Venezuela’s Bolivarian revolutionary leader Hugo Chavez not only agreed with the ideas in Beyond Capital, his government spent a fair amount of his time while he was president of Venezuela experimenting with the concepts in the text. As Gilbert explains in Commune or Nothing!, the first manifestation of this appeared in the cooperatives that were created in Venezuela beginning in 2003. After a few years, the Chavez and his advisers concluded that cooperatives, while they featured collective ownership, they remained private property. Consequently, their role in creating a democratic and ultimately just society was limited, if for no other reason than that they had to compete in the marketplace and were ultimately subject to the pressures of an economy that demanded competition and profits, no matter how small. One of Chavez’s final major acts was his call for a communal society, a society that differed from cooperatives in that the communes would produce according to the community’s needs not for profit or a share of the market. After all, goes the reasoning, since the communal endeavor was of, by and for the community, each commune would produce what the community decided it needed and desired. This common goal would be the driving force behind production and would eliminate the redundancy endemic in capitalism; a redundancy caused by capital’s dependency on profit. In fact, the title of Gilbert’s book is taken from Chavez’s line in the speech: “Comuna o nada!”
Gilbert is a professor of political studies at the Universidad Bolivariana de Venezuela in Venezuela’s capitol city Caracas. He is also a co-host of the television program Escuela de Cuadros. His residency in the country and involvement in its community politics provides him with an on-the-ground perspective and understanding of the political movements and struggles within the country and its various constituencies. When I met up with him for coffee in 2023, it was clear I was talking with a true friend of the Bolivarian revolution and a Marxist. His writing reflects that understanding. In other words, not only does his narrative come from the grassroots and tell the story of the Venezuelans trying to move their country into a future where economic and social justice is the nation’s foundation, it also furnishes the reader with a Marxist critique of those efforts. In this instance, that means an in depth critique of the problems with the communal endeavor and a situating of it within the Marxist model.
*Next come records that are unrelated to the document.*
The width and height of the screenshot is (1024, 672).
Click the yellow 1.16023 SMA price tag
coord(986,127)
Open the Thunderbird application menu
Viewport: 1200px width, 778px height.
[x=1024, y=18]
When all is said and done, Commune or Nothing! succeeds in its exploration and explication of the commune movement in Venezuela. Gilbert details visits to various communal experiments, discussing their origins, introducing the reader to individuals working there, and discussing each communes successes, difficulties and hopes. The anecdotes are as essential to his telling as is the analysis. They also provide the reader with real-life examples of the issues involved in the process described. Reading this book, convinced me that the way forward is to (as Gilbert writes early on in the text) “put the commune back into communism.” Those of us who are interested in turning back the current planetary trends of super-exploitation, war and the privatization of public space, goods and services should certainly look to the movement considered here. In writing this book, Chris Gilbert has given the worldwide left a ray of hope. The trick now is to act upon it.